Student spotlight: Teresa Myrthil
Lauren Smith
Jan 10, 2025
At the age of nine, Teresa Myrthil decided to become an engineer. She chose chemical engineering in middle school, when she was involved with chemistry events for Science Olympiad. She now has a much more nuanced understanding of chemical engineering, and she's happy with her choice. "I think it's the most versatile engineering major," she says. "We're learning so many different things that can be applied to a lot of scenarios and career paths."
Myrthil advises chemical engineering students to "go into it knowing that you don't know everything and that there are probably a lot more doors open to you than you realize exist."
Her most recent summer internship is one example. She worked in engineering technical sales, a job she hadn't heard of before. Myrthil was intrigued that it had an engineering aspect and a business aspect.
The internship was with Nalco Water, an Ecolab company. Myrthil did bacteria testing of the water for hospitals and hotels in Miami and worked with their cooling tower systems. She was also responsible for selling new products and services to existing customers.
Myrthil learned about Ecolab and their internships at a National Society of Black Engineers (NSBE) conference. She's been involved with NSBE since her first year at Carnegie Mellon and served as chapter president last year. Myrthil says she's most proud of helping to revive NSBE as a student organization after the COVID-19 pandemic.
Although she lived on campus both semesters of her first year, all her classes were virtual. "It was hard to make relationships that first year because everybody was just a box on the screen and most people didn't even have their cameras on," she remembers. The transformation of life on campus since then is a highlight of her CMU experience.
To help younger students navigate CMU, Myrthil is an ambassador for the Center for Student Diversity and Inclusion and for the ORIGINS Experience. ORIGINS is a year-long inclusion program focused on community building and leadership development for historically and socially marginalized first-year students, regardless of gender identity, gender expression, race, ethnicity, creed, color, sexual identity, national origin, religion/spirituality, age, (dis) ability or associational preferences. It centers first generation and under-resourced student populations and is open to all students. "The ambassadors are there as resources for the first-year students, peers they can reach out to," says Myrthil. She has facilitated table conversations during staff-led pre-orientation sessions. She's also led her own sessions and small group outings.
Myrthil serves on the College of Engineering Diversity, Equity, and Inclusion Student Advisory Committee, as well. Her campus leadership roles inform her research.

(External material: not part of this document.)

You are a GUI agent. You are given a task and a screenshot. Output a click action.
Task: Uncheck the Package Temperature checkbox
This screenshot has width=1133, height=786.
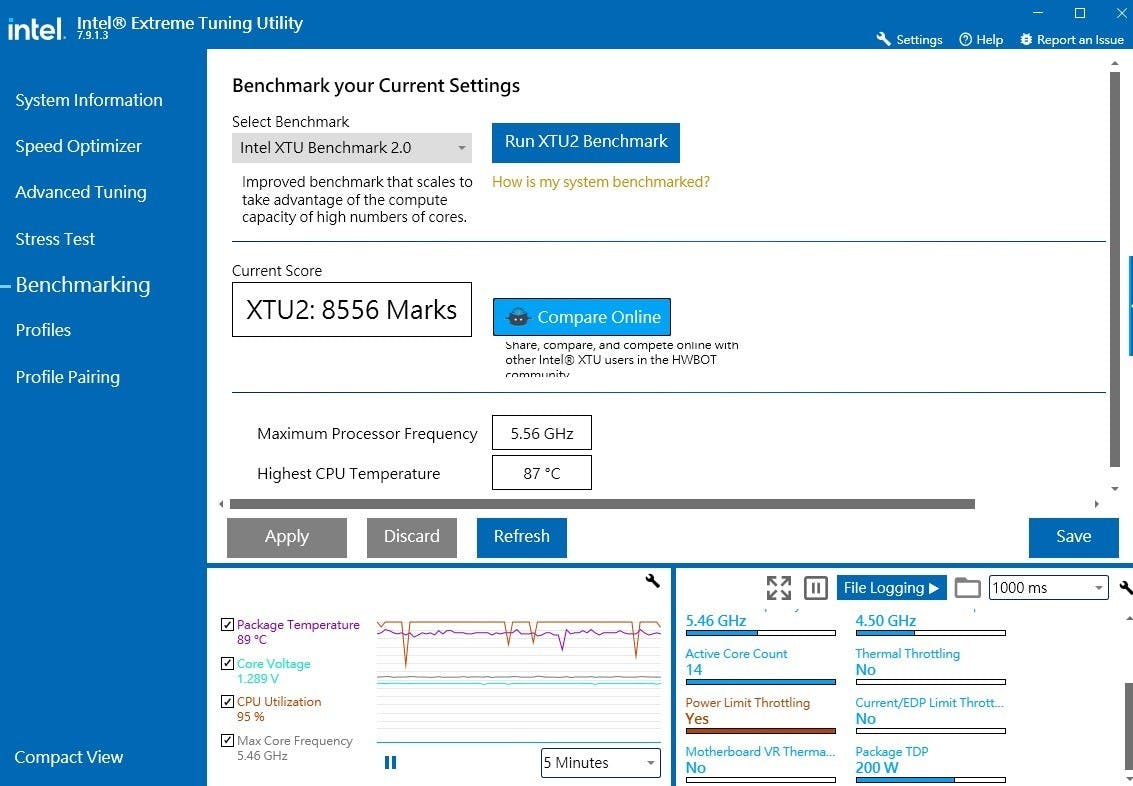click(228, 625)
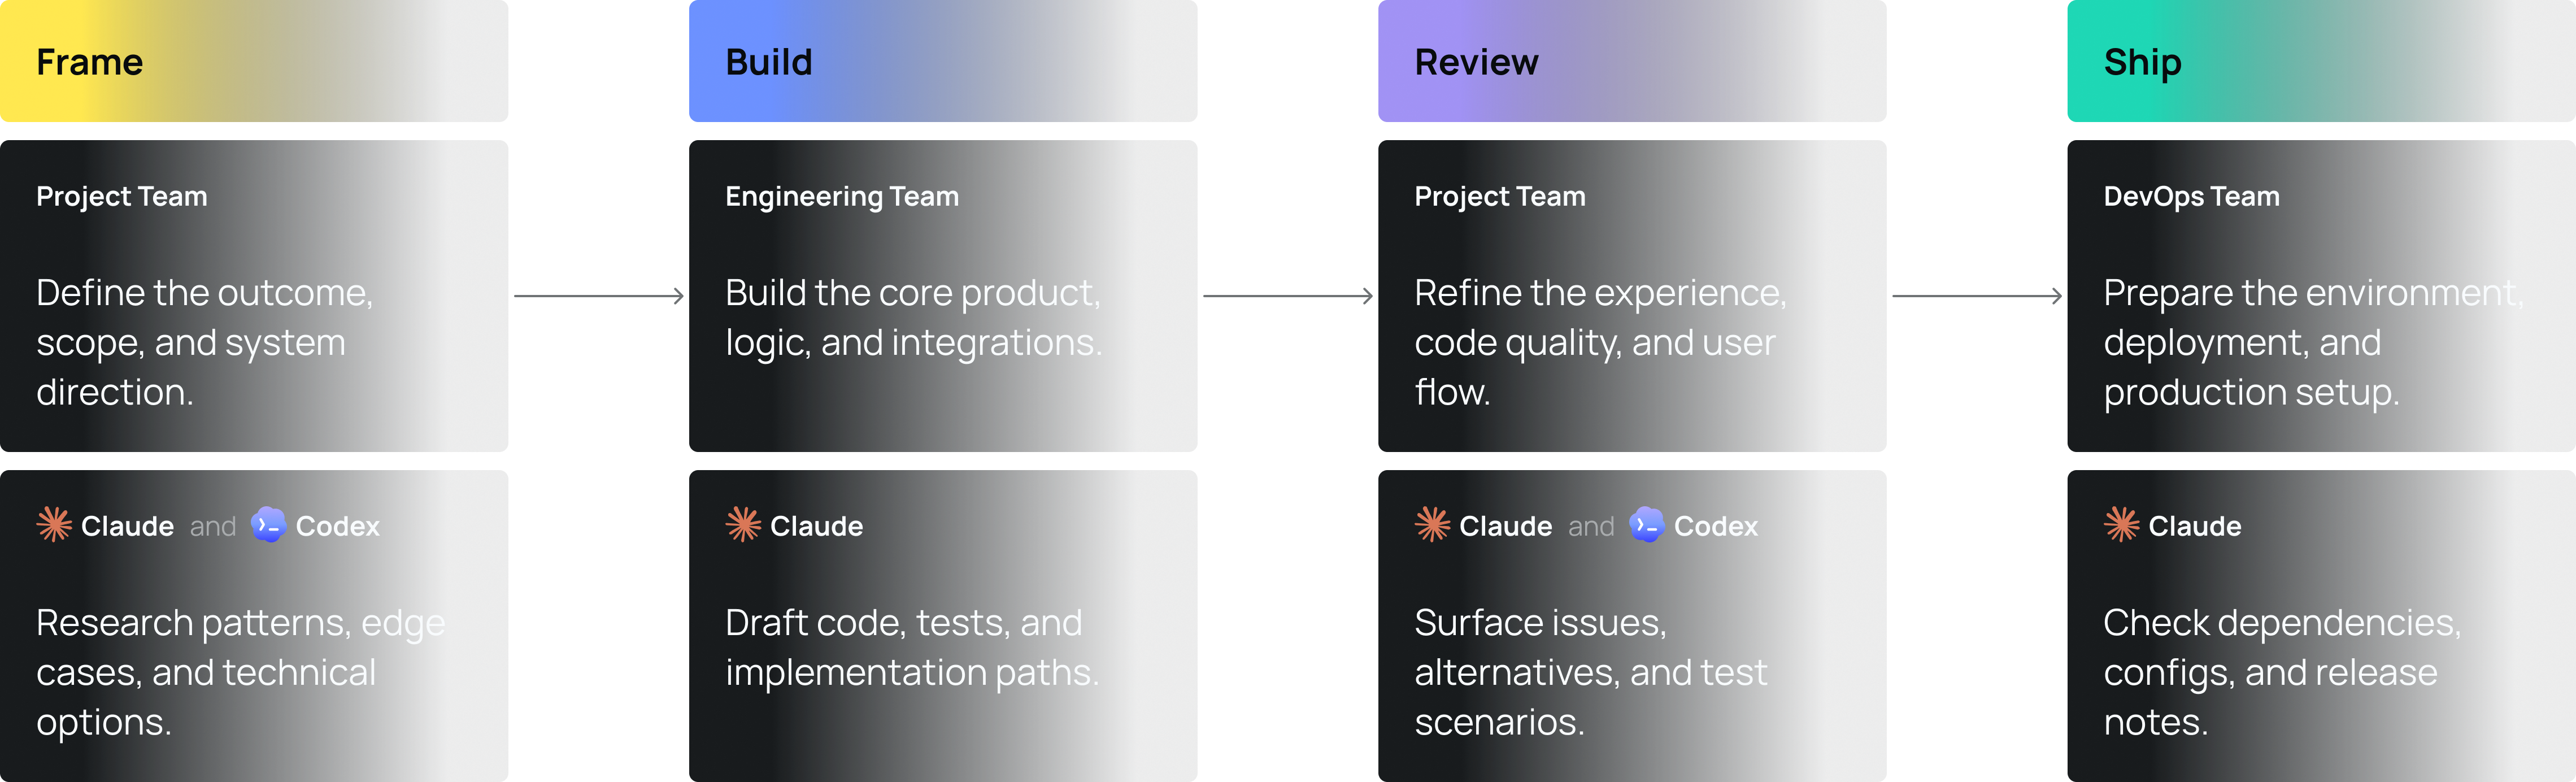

Through the National Science Foundation Research Experiences for Undergraduates (NSF REU) program, Myrthil participated in the Establishing New Generations of scholars to Amplify and Grow Engineering Education (ENGagED) REU at Arizona State University. She joined a research group focusing on the experiences and mental health of women in STEM Ph.D. programs.
Something that stands out to me is how easy it is to get involved with research or connect with a professor.
Teresa Myrthil, Undergraduate student, Chemical Engineering
At CMU, she is continuing research in the field of engineering education. "Something that stands out to me is how easy it is, not only within ChemE but at the university, to get involved with research or connect with a professor," she says. Myrthil works with Kevin Jarbo in the Department of Social and Decision Sciences. "We're looking at equity ethic, which is essentially a principled concern for social justice and reducing inequities. It's a recently-published concept, so we're trying to validate the scale and then specifically looking at how equity ethic might affect which college a STEM student might choose to attend," she explains.
Myrthil intends to pursue a Ph.D. in engineering education and then work in industry. She wants to balance her technical background as a chemical engineer with the social sciences and psychology components of engineering education. "Finding a way to combine those two things into an interesting career is my goal. CMU is very interdisciplinary, and it's set me up to do that," Myrthil says.